C'est la solution que favorise aussi la Cour des Comptes, pour qui le développement de l'HAD ne se fera pas sans une réflexion de fond sur les modèles économiques.
Le ministère de la Santé a d'ores et déjà lancé un groupe de travail sur le sujet, dans l'espoir qu'un système plus clair permette à l'hospitalisation à domicile de se développer, cette fois pour de bon.
Prescrite par le généraliste
Le concept d’hospitalisation à domicile est né aux Etats-Unis, en 1945. Mais la France a également été pionnière dans la matière, dès les années 50. Le premier établissement à proposer ces services est crée en 1957 à Paris. Toutefois, il faudra attendre 1970 pour que l’HAD obtienne une reconnaissance légale, et 2009 pour qu’elle soit reconnue comme une hospitalisation à part entière, et non plus une simple alternative à l’hospitalisation classique.
Une circulaire, publiée en 2000, précise que cette prise en charge s’adresse aux individus « atteints de pathologies graves aiguës ou chroniques, qui en l’absence d’un tel service seraient hospitalisés dans un établissement de santé ». De fait, un quart des hospitalisations à domicile concernent aujourd'hui les soins palliatifs.

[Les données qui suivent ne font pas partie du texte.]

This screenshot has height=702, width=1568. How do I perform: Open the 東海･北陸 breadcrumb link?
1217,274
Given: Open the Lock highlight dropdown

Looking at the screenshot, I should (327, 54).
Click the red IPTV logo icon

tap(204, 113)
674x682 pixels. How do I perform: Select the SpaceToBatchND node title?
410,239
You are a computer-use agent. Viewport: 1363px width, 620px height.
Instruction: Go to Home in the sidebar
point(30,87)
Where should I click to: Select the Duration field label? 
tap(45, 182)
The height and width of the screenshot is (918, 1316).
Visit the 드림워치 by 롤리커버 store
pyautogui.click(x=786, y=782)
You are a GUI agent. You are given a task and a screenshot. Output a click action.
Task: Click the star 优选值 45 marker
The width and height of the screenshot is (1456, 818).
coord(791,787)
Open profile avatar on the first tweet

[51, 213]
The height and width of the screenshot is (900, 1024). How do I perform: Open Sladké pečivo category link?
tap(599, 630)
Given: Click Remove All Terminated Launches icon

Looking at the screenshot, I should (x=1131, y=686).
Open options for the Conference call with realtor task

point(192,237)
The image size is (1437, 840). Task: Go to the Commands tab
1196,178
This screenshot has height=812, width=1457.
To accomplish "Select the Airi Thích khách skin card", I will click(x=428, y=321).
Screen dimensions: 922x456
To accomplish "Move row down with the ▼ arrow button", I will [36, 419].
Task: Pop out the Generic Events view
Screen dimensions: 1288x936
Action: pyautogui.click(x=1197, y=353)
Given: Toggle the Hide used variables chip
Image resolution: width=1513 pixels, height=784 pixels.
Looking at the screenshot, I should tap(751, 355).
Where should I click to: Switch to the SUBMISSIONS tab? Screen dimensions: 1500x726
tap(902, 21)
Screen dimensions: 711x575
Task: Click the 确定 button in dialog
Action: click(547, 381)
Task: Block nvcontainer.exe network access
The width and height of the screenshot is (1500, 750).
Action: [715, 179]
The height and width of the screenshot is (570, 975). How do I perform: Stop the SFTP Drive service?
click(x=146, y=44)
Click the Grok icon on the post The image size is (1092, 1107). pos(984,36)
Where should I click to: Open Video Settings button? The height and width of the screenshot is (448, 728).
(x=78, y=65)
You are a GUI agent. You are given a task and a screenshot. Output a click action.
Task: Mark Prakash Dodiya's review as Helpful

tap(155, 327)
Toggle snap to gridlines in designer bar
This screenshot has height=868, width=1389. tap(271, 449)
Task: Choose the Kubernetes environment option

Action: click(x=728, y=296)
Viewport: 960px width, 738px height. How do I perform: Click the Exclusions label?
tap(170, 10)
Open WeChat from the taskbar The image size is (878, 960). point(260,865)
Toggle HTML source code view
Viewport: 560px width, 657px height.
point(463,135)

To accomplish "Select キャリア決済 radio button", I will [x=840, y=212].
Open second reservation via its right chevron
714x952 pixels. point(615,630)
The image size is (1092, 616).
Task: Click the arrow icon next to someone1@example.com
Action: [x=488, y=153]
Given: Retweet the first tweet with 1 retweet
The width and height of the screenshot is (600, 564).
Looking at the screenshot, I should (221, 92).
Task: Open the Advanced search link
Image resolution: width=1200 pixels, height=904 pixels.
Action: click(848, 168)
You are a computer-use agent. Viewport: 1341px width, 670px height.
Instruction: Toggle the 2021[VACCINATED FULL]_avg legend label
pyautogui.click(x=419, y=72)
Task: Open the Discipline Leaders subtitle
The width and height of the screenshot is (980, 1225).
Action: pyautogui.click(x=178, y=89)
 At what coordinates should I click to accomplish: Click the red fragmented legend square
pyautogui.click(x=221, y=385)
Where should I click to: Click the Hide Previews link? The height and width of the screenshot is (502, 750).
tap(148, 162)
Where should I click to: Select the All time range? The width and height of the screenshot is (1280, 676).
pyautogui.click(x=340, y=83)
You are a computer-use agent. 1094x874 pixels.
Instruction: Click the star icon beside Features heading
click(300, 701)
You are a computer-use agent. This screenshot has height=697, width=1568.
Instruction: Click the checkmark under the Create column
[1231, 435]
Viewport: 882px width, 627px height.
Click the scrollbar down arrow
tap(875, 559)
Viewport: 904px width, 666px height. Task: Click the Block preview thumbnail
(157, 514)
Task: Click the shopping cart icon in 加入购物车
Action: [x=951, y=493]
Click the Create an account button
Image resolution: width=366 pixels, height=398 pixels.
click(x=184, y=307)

Un patient ne peut seul demander une HAD. Celle-ci doit être prescrite par son médecin traitant, dans le cadre d'une maladie à domicile, ou par un médecin hospitalier, suite à une hospitalisation conventionnelle.
Le service de HAD se charge des formalités administratives auprès de l'Assurance Maladie et s'occupe de l'aménagement de la pièce qui servira au patient, à son domicile. Le bon fonctionnement de l'hospitalisation doit reposer sur une coordination resserrée entre le médecin hospitalier, le médecin coordinateur, le médecin traitant, et le personnel paramédical et infirmier.
Pour fonctionner, l’établissement HAD doit être autorisé par l’Etat et certifié par la Haute Autorité de santé. Il en existe 270 en France, au minimum un par département.